Il est si facile pour ceux qui occupent une situation privilégiée, de reprocher aux actions menées par les gens qui travaillent sur le terrain de n’être « pas assez radicales », et de regarder le monde avec cynisme et découragement. Il n’est pas étonnant que, dans leur récent article écrit du haut de leur perchoir confortable et intitulé « Arrêtons de parler d’un faux « partenariat judéo-arabe », Rami Younis** et Orly Noy** aient choisi de ne pas voir les chances réelles qui se présentent – et de ne pas croire au changement.

Nous, par contre, nous savons qu’il y a de l’espoir. Nous n’avons pas abandonné les lieux et nous n’avons pas désespéré des gens qui y vivent. L’optimisme est bien une position politique.

Deux aspects de l’article de Younis et Noy méritent l’estime. Tout d’abord, parler de partenariat judéo-arabe, l’une des questions politiques les plus importantes à envisager de nos jours, est digne d’éloges. Deuxièmement, insistant sur la nécessaire séparation des Arabes et des Juifs, ils démontrent involontairement comment la droite en Israël s’est maintenue au pouvoir grâce à sa stratégie de division et de conquête et en créant un fossé entre les luttes sociales arabes et juives.

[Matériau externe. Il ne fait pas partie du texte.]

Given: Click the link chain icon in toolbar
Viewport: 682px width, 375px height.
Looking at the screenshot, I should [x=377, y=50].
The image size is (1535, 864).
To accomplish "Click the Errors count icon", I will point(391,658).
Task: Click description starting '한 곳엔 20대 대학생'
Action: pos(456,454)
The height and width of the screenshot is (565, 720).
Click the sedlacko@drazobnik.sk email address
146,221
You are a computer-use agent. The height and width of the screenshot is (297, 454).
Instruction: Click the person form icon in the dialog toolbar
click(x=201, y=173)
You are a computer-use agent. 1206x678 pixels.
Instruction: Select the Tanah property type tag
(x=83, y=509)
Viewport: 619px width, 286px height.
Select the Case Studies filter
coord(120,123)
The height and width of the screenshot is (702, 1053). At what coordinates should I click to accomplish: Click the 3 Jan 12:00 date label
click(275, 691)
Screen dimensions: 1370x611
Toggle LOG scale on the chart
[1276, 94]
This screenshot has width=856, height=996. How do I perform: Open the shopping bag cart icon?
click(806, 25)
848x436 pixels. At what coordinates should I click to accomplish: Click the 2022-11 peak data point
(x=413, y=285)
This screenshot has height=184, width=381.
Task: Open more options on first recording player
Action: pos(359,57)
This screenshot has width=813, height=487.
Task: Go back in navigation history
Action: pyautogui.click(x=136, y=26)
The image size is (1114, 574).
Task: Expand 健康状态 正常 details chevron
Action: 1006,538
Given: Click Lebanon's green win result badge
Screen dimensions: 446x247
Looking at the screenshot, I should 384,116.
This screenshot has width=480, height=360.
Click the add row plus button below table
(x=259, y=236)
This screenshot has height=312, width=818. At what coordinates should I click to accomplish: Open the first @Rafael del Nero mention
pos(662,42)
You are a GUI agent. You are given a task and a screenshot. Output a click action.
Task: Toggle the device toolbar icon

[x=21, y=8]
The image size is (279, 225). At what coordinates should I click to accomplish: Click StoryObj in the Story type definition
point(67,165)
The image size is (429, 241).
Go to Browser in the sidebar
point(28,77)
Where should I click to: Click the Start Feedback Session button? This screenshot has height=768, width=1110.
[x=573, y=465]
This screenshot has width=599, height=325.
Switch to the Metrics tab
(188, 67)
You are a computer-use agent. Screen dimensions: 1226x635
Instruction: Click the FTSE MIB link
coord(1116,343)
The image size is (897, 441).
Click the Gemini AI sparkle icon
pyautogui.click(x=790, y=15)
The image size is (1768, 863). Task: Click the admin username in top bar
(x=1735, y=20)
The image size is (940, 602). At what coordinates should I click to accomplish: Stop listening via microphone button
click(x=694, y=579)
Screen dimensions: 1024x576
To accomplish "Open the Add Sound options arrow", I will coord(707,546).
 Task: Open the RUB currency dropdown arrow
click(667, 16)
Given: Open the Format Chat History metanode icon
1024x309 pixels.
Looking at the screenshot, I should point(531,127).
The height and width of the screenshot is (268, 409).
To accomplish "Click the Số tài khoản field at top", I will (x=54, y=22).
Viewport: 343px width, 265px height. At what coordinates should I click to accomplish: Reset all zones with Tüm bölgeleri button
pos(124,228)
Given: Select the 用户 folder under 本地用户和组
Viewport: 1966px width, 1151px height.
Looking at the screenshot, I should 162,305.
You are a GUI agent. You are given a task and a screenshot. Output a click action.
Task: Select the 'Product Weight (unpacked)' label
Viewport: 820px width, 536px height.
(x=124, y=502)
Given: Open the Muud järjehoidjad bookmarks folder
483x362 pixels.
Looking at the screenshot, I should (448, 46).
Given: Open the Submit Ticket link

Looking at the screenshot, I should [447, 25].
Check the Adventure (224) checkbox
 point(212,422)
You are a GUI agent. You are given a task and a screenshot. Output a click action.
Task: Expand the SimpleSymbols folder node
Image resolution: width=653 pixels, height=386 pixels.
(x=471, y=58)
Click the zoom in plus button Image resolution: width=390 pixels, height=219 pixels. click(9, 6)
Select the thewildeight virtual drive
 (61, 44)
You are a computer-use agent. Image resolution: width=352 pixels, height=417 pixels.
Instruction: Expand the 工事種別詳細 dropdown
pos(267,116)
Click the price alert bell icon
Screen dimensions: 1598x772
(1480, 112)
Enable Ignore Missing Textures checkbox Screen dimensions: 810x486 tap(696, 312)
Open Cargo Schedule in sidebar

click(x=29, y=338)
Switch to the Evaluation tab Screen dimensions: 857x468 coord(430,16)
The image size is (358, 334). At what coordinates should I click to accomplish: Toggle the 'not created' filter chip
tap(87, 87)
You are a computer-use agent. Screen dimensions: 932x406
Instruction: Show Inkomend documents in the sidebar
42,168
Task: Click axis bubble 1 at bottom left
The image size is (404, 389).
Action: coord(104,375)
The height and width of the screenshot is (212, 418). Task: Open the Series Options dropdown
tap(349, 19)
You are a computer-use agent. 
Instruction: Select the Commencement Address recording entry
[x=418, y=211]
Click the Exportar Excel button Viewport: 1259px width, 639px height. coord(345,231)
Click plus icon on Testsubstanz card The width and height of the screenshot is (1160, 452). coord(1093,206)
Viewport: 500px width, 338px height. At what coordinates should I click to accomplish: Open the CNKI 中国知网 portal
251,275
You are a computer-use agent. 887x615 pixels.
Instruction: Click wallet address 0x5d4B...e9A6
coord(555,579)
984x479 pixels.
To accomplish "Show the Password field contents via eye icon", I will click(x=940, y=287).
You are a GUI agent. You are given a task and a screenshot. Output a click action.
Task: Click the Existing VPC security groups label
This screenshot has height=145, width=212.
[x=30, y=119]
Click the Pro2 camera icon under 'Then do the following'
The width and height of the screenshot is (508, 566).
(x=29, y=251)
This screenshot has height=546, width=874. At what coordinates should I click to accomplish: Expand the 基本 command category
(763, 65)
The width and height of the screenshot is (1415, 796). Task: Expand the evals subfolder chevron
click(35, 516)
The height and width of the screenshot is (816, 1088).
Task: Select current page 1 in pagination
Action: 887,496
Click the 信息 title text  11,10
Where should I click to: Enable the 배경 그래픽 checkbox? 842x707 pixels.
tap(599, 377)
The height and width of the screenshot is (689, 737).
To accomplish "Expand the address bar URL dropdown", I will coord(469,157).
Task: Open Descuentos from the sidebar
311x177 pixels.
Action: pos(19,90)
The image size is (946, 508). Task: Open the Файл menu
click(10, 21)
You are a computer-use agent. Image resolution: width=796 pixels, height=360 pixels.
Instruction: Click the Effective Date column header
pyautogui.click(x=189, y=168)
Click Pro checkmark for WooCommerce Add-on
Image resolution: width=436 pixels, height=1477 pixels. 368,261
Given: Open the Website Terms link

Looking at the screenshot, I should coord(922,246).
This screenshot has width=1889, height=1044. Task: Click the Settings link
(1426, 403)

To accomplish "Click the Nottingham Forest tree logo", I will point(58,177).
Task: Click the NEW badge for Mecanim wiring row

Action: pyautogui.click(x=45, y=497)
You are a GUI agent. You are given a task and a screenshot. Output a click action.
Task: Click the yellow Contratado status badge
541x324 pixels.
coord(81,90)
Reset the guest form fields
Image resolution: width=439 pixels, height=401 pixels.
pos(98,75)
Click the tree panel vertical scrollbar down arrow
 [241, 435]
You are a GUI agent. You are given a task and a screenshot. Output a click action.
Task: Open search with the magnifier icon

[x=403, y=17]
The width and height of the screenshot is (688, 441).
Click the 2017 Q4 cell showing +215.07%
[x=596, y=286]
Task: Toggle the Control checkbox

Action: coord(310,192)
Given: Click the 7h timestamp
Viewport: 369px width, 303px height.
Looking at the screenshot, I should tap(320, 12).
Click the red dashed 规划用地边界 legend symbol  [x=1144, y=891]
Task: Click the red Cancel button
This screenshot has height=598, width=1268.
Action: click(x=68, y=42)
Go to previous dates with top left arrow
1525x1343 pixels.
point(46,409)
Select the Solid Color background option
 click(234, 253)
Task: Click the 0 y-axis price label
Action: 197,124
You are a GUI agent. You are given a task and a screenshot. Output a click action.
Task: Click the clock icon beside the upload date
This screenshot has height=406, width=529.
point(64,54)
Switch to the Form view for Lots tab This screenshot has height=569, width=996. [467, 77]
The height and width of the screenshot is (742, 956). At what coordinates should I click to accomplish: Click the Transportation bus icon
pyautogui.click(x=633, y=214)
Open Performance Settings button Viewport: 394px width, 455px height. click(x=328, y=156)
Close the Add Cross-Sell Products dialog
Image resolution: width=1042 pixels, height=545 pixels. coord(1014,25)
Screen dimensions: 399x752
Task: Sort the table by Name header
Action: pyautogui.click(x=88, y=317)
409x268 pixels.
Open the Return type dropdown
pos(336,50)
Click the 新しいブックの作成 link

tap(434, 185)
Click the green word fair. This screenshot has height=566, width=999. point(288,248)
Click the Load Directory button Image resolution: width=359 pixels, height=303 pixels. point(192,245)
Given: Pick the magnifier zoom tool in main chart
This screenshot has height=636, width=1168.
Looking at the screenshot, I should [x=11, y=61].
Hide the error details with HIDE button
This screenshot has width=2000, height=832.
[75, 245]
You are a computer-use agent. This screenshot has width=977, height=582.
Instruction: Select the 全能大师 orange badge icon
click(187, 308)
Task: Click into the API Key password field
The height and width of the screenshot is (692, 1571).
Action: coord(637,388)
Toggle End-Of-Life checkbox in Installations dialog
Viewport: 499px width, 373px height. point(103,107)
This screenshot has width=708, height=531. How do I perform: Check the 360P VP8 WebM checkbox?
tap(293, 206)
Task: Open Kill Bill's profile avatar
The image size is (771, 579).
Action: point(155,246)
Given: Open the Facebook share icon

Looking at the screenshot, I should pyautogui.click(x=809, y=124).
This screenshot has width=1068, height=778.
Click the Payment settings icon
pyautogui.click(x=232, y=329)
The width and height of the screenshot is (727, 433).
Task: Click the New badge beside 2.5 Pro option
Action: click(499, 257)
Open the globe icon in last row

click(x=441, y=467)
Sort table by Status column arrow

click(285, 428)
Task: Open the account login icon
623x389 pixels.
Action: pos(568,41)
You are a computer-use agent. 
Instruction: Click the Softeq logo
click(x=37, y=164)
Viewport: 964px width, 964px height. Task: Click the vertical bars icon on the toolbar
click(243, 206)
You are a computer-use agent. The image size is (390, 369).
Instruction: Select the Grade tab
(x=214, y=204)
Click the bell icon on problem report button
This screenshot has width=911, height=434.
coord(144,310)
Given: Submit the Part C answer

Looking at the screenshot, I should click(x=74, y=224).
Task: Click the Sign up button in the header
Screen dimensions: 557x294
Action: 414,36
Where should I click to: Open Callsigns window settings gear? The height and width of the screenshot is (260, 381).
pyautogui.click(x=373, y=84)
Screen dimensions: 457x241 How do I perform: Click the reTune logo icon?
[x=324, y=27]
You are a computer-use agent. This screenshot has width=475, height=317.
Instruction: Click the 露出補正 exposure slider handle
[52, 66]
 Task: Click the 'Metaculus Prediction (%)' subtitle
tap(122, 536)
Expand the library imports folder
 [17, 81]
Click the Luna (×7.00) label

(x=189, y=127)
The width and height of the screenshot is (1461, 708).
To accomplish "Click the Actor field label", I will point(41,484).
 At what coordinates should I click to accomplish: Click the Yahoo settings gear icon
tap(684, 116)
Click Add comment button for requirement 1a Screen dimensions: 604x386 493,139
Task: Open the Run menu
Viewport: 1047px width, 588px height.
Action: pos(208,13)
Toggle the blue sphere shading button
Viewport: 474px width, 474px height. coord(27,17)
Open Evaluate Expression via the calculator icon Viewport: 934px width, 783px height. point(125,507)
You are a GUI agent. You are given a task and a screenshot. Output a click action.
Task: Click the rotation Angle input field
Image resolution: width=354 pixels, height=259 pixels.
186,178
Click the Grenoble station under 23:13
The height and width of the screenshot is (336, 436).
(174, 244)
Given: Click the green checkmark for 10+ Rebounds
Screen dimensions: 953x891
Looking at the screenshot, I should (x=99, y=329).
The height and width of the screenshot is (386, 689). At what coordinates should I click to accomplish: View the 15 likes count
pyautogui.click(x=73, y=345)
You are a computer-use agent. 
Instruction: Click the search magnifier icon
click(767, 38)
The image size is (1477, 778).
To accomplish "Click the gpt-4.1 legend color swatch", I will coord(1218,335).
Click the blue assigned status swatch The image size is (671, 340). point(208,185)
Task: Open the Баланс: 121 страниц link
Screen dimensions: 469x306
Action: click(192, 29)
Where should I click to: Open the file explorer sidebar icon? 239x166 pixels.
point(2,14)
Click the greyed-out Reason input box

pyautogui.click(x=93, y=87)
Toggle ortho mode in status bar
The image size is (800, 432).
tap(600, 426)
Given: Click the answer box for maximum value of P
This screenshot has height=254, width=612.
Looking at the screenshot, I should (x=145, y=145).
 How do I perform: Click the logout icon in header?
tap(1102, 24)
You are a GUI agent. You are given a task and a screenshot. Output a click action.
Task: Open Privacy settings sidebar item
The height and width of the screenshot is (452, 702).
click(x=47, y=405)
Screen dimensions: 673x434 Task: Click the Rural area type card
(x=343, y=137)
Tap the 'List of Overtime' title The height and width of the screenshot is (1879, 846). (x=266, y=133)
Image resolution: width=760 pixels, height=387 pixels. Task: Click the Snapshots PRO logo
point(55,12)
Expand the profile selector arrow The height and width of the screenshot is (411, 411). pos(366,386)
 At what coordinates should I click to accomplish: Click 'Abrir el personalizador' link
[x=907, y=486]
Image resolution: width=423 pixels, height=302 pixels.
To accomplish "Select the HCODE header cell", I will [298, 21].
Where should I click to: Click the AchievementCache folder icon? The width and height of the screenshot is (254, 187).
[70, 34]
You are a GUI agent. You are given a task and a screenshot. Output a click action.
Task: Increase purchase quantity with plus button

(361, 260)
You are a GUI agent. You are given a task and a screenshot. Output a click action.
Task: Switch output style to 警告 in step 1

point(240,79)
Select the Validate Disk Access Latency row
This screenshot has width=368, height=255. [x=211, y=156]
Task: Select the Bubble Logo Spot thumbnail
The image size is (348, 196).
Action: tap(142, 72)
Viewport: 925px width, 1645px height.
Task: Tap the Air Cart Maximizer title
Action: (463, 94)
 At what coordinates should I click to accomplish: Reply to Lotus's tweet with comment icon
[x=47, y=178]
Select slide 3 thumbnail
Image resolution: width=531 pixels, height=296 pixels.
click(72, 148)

Leur point de départ esquive la question de savoir comment parvenir à un changement sur cette terre – et qui a intérêt à y parvenir – et c’est ce qui les amène à la conclusion erronée que le partenariat judéo-arabe est inutile.

Dans le pied de page de l’article original, publié en hébreu, Rami Younis se décrit lui-même comme « un Arabe pas gentil qui croit que les Juifs ont besoin de soutenir les luttes palestiniennes » et Orly Noy se dépeint comme « une Juive qui se déteste et qui croit que les Palestiniens doivent mener eux-mêmes leur lutte« . Au-delà de l’intention humoristique, ces biographies ironiques révèlent leurs postulats sous-entendus : les Arabes palestiniens ont à mener des luttes légitimes, au contraire des Juifs israéliens (et si ces derniers en ont, elles ne sont pas assez importantes ou suffisamment radicales). Mais l’on ne peut ignorer les luttes légitimes des quartiers et des villes mal desservis, des femmes, des Juifs orientaux, des handicapés, des logements sociaux, de la communauté éthiopienne, des demandeurs d’asile et ainsi de suite. Vous ne pouvez rayer de la carte des communautés entières en déclarant simplement qu’elles font partie d’une « majorité destructrice et violente« .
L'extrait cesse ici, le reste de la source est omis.